During that time, I had only a few friends who I felt comfortable with and who liked me for me. Even one of my good friends Jason made fun of me one day. He did it because one of his friends was teasing me, but it broke my heart. Fortunately, we have become closer since then. I finally realized that not everyone judges you on how you look when I meet Halie, who today is still my best friend. Halie taught me that I should like myself for who I am. She discovered that I was a great person, but that I was just not letting people see it.
I had my 22nd surgery on June 17, 2003. I am so afraid of surgeries, but I realize that they will help me make it through my life more easily. Now that I am in high school, I know that when I am myself, people overlook what they see on the outside and see the truly great person I am on the inside. I am not one of the girls who gets the most dates at my school, but I am the most liked because I don’t look at my cleft palate as something horrible but as something that makes me who I am.
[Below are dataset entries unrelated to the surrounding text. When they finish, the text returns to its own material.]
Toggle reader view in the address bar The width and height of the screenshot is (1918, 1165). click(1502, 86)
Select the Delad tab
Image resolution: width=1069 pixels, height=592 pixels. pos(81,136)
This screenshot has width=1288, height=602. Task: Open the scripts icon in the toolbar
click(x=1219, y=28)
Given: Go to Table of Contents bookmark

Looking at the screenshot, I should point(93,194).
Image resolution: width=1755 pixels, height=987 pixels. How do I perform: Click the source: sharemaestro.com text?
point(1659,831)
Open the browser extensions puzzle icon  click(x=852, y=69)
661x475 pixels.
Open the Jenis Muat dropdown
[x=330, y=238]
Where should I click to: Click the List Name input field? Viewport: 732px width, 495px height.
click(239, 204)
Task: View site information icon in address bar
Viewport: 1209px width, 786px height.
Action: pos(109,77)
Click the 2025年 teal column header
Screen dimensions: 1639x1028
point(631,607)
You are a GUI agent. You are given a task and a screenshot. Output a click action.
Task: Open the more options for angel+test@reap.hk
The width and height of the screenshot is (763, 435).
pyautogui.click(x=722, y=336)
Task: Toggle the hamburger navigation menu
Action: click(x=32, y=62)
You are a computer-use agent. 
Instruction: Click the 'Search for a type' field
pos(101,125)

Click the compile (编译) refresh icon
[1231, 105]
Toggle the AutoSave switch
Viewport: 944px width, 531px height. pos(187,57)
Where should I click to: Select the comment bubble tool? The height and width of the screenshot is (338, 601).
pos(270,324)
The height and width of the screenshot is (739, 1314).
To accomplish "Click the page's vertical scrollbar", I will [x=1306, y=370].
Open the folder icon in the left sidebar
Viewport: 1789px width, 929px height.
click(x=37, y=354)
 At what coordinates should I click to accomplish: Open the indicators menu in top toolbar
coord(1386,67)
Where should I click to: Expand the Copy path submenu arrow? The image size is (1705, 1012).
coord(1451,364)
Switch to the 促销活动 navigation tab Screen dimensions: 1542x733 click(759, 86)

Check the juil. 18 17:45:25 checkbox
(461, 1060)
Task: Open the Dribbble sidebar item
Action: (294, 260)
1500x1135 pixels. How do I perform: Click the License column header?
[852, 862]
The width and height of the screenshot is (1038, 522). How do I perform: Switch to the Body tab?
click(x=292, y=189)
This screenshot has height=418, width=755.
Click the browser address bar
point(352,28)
I cannot stand people who belittle other people. Watching a person being picked on who just stands there and takes people’s insults bothers me, too. When I was little, I used to think if I just ignored people who picked on me, they would stop. But I soon realized that sometimes I could not just go on letting people belittle me, so I faced the bullies. When they realized how insensitive they were being, they felt bad.
Having a cleft palate sometimes makes you have to act older than you really are because you have experienced more than most people will in their lifetime. Having a cleft palate has made me realize that I am unique and special in many ways. I would not change anything about me if I could.